:: What you should do ::
Word for word, copy the lines from the one with "1181x865 pixels." to the last line of the data below, counting both, and keep every picture out.

(Records from a data source)
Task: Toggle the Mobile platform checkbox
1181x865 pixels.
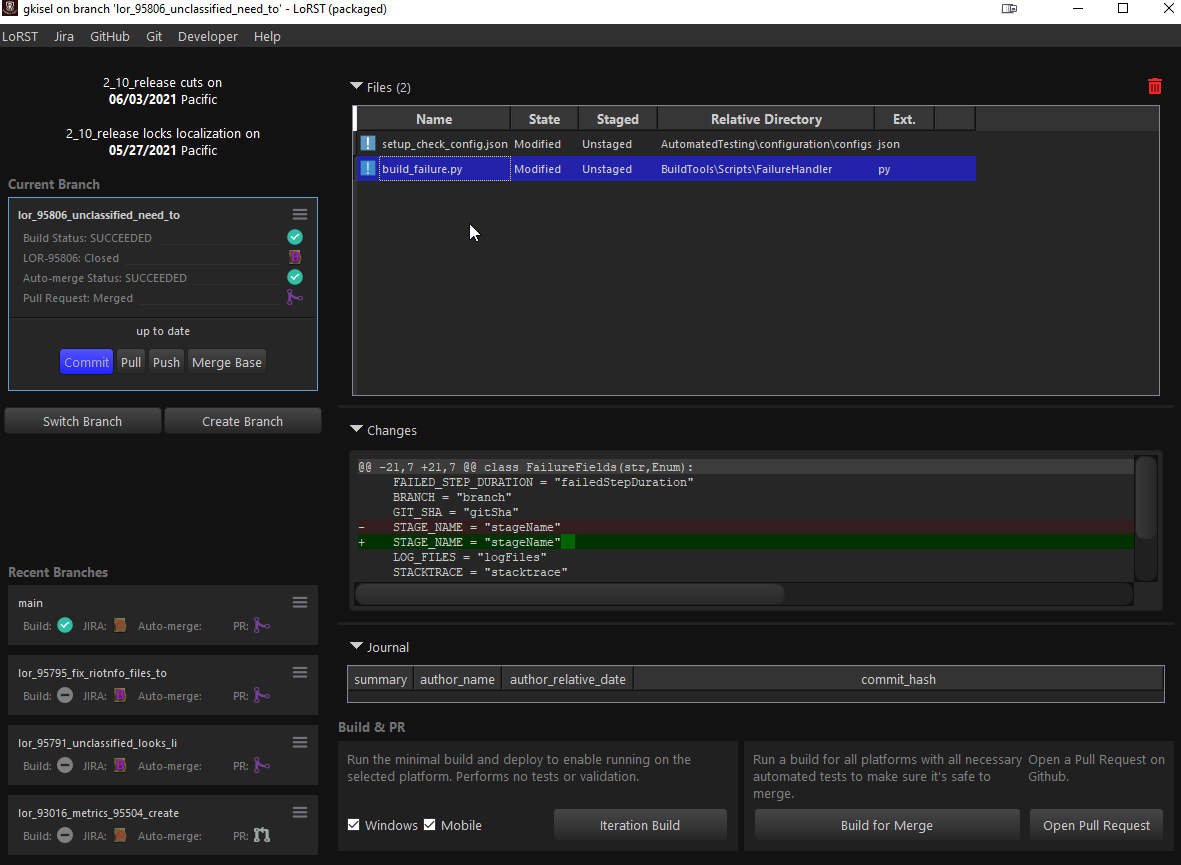Action: pyautogui.click(x=430, y=825)
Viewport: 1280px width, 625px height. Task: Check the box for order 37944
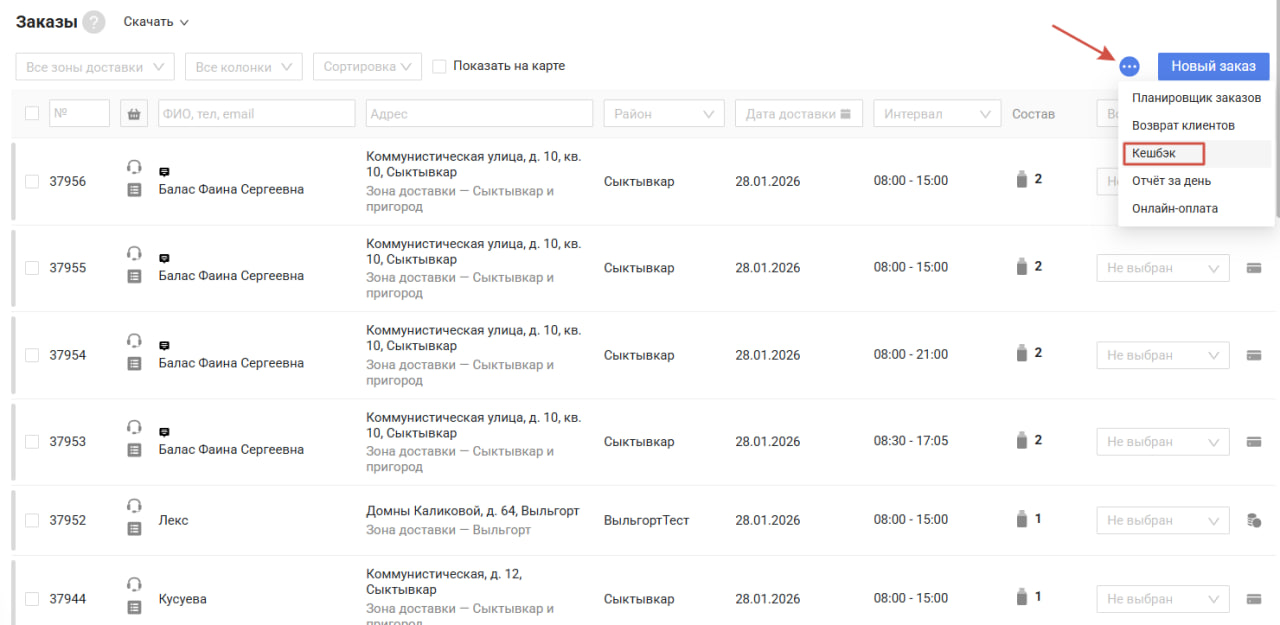click(x=32, y=599)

:: Result ::
1181x865 pixels.
Action: pyautogui.click(x=430, y=825)
Viewport: 1280px width, 625px height. Task: Check the box for order 37944
click(x=32, y=599)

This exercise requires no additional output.